Data supplied:
#####

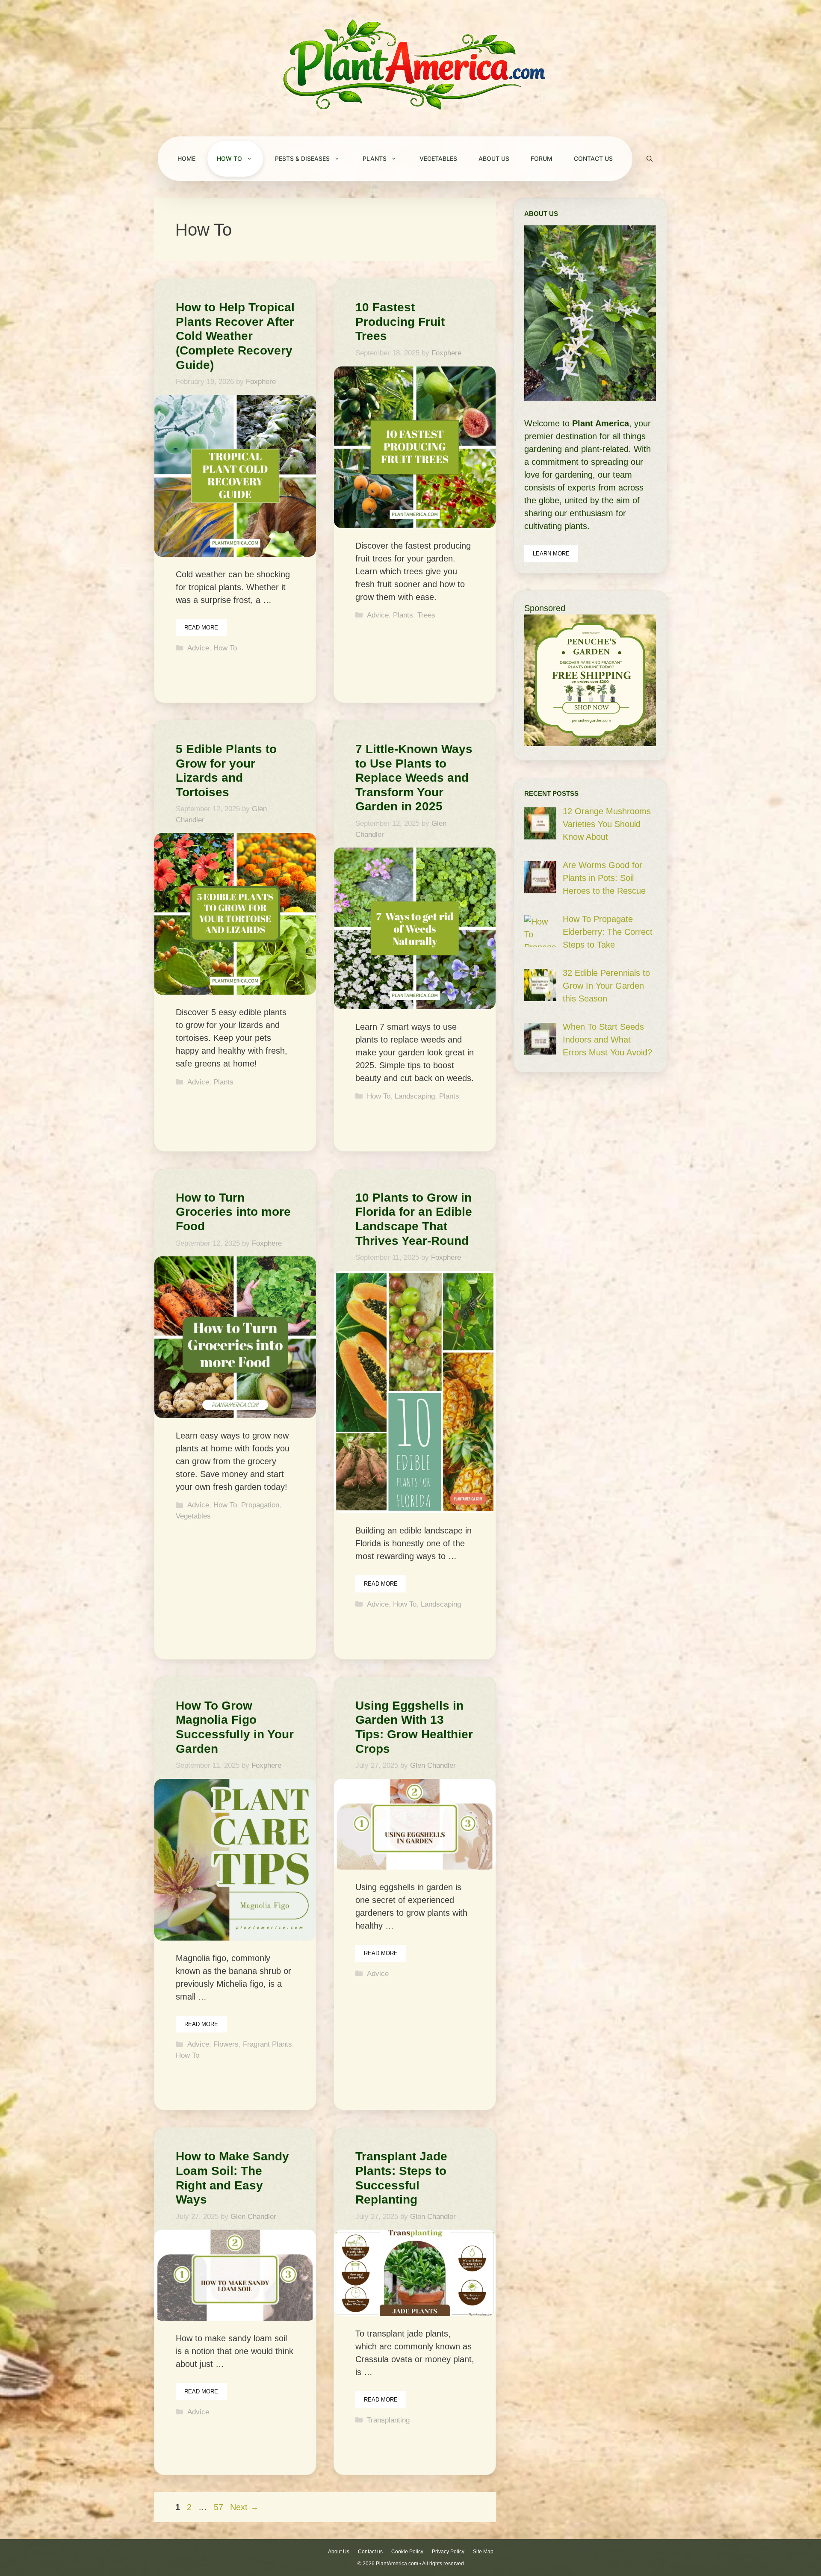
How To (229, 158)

#####

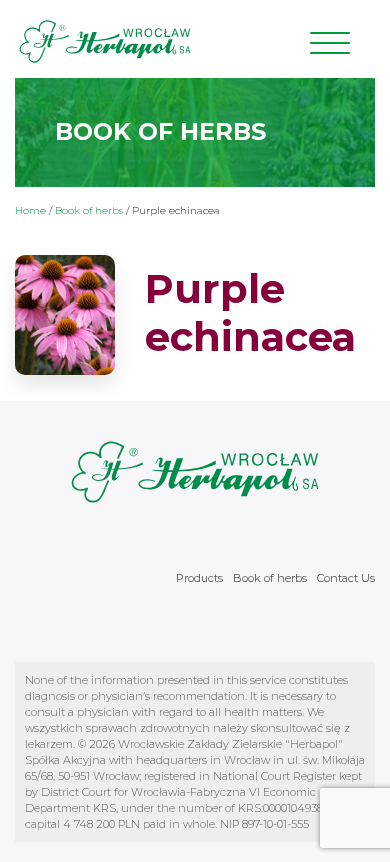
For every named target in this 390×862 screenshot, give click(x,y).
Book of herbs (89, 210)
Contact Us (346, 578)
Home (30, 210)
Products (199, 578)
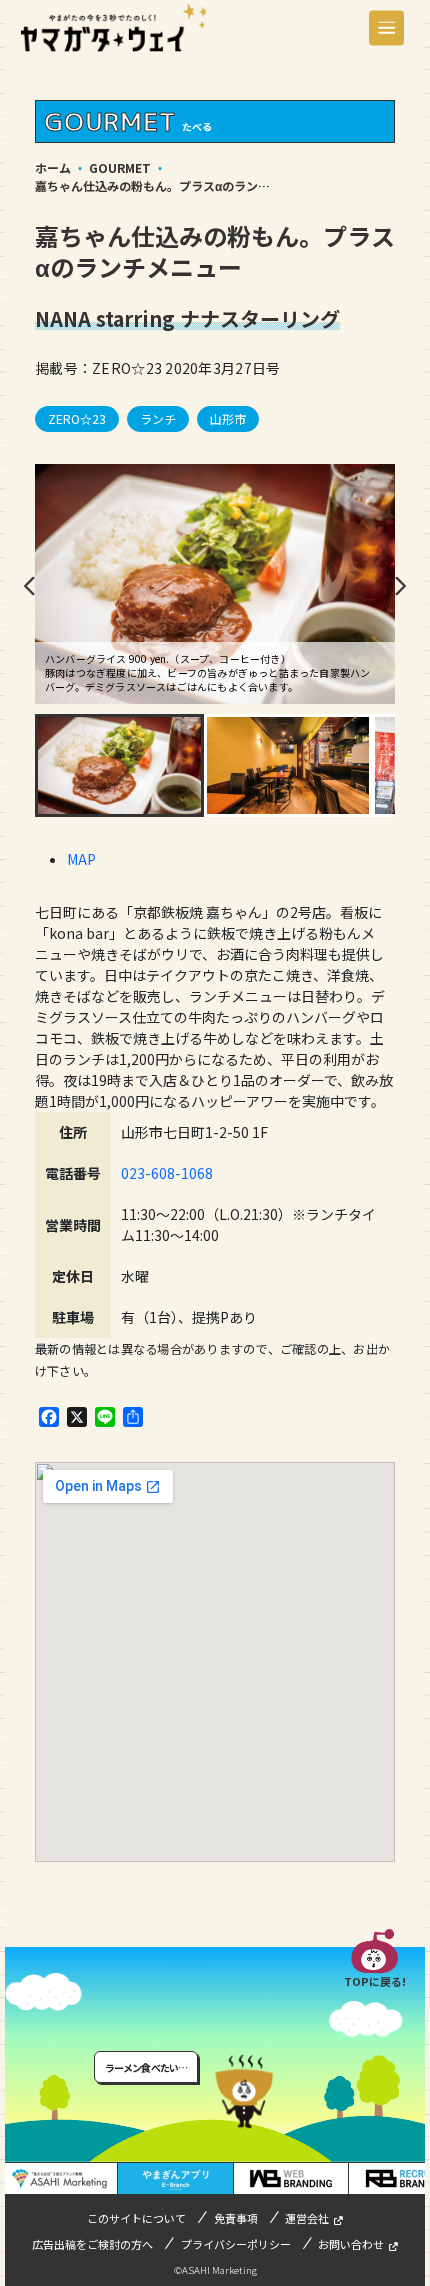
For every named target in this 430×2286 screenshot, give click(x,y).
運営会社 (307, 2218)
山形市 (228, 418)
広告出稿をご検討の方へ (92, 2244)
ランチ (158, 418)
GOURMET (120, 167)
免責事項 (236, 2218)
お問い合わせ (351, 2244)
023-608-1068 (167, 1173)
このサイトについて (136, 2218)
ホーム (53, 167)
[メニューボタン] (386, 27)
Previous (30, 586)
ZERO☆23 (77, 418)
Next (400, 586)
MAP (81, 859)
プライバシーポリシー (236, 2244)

#####

Where the word "screenshot" shows up in a line of the records above, count that line; then give the count by itself.

2